The move is no surprise; Mexico issued a decree in 2020 giving its farmers until 2024 to stop using the weed killing chemical. But coming amid an increasingly heated dispute with US trade officials, the action underscores Mexico’s commitment to free itself from a dependence on the synthetic pesticides and genetically engineered crops promoted by American interests.
Along with banning glyphosate, Mexico is ratcheting back imports of genetically engineered corn that is designed to be sprayed with glyphosate. Mexico says the changes are needed to protect the health of its population. The country has also signaled concerns about other GMO crops sprayed with glyphosate.
Glyphosate is classified as a probable human carcinogen by the World Health Organization’s International Agency for Research on Cancer, and is linked to an array of other human and environmental health problems. It was introduced by Monsanto in 1974 and is the world’s most widely used weed killer, known best as the active ingredient in the Roundup brand. Monsanto developed genetically engineered corn, soybeans, canola and other crops to tolerate being sprayed with glyphosate, a trait that makes it easier for farmers to kill weeds in their fields.
Foods made with crops sprayed with glyphosate commonly carry residues of the weed killer, and people then consume the residues through their daily diets.

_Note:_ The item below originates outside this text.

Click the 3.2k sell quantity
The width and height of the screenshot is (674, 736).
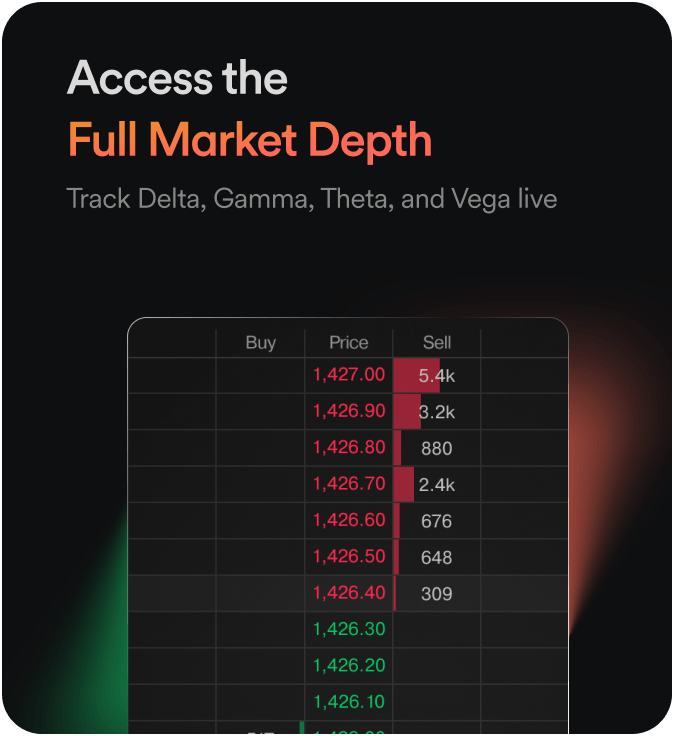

Mexico’s retreat from these types of agricultural products has triggered a firestorm of industry opposition in the United States. In response, the Office of the US Trade Representative (USTR) and other US agencies are fighting Mexico’s efforts, alleging violations of trade provisions of the US-Mexico-Canada trade agreement (USMCA) alleging violations of trade provisions of the US-Mexico-Canada trade agreement (USMCA) with respect to Mexico’s restrictions on GMO corn.
Mexico’s policies “threaten to disrupt billions of dollars in agricultural trade,” the USTR said in a press statement last month. Mexico’s moves to limit GMO corn “will stifle the innovation that is necessary to tackle the climate crisis and food security challenges if left unaddressed,” the USTR said.
The two sides started “technical consultations” regarding Mexico’s measures to limit GMO corn by an April 5 deadline as a formal first step to try to resolve the dispute.